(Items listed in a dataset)
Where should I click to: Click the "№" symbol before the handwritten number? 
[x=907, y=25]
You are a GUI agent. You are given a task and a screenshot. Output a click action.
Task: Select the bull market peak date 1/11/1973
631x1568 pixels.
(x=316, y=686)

# What is expected
Write the entries again, exactly as they stand.

# Your solution
Where should I click to: Click the "№" symbol before the handwritten number? 
[x=907, y=25]
You are a GUI agent. You are given a task and a screenshot. Output a click action.
Task: Select the bull market peak date 1/11/1973
631x1568 pixels.
(x=316, y=686)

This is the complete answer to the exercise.